Task brief -
Everything from the line containing "Image resolution: width=1372" through the last line of the data below should be given again exactly, both end lines included and nothing more.

Data supplied -
· · ·

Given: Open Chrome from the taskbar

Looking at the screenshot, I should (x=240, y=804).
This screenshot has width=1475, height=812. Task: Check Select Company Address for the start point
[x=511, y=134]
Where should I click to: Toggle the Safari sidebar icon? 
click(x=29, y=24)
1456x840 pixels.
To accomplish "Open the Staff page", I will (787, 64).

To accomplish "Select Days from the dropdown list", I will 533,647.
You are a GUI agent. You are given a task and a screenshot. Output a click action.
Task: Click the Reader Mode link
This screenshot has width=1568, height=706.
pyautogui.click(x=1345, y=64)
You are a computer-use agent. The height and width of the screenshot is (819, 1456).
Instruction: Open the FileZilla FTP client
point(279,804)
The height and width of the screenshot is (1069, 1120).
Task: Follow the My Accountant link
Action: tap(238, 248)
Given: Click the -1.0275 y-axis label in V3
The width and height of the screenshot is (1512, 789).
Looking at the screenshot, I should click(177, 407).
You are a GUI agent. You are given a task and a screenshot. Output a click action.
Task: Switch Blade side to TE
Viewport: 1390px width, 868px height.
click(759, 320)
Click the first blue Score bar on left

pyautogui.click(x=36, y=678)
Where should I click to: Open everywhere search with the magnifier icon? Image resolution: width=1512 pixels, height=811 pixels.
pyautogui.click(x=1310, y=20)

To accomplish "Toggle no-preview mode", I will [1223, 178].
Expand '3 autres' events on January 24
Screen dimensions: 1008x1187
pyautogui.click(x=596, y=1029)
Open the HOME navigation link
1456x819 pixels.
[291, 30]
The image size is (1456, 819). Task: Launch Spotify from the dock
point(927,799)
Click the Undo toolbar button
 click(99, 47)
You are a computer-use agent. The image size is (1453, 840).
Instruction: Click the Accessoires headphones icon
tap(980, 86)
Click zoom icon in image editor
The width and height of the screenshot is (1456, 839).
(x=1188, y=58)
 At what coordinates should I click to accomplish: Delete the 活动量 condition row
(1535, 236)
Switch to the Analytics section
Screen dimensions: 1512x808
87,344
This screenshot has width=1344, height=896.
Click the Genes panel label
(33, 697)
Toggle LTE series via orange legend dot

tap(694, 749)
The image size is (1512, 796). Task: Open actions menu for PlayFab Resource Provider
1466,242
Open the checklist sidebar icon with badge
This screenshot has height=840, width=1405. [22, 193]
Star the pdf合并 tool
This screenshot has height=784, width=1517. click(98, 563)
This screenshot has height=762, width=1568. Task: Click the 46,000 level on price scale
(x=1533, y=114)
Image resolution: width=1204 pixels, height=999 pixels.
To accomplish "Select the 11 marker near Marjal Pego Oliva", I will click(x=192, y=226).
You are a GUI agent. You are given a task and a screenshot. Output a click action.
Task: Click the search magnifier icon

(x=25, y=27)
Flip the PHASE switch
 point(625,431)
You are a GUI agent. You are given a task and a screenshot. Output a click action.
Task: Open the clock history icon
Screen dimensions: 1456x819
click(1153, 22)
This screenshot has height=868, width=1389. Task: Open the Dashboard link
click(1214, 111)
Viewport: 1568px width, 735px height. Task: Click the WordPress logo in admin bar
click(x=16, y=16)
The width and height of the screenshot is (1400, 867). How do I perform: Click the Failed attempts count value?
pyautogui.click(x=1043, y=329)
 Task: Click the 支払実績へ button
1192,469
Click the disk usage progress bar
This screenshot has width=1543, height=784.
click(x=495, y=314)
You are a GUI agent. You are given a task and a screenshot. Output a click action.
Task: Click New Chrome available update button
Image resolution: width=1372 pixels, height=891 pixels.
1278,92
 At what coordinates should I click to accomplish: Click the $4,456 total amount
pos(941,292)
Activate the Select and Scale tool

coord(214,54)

· · ·

Output -
Image resolution: width=1372 pixels, height=891 pixels.
1278,92
 At what coordinates should I click to accomplish: Click the $4,456 total amount
pos(941,292)
Activate the Select and Scale tool

coord(214,54)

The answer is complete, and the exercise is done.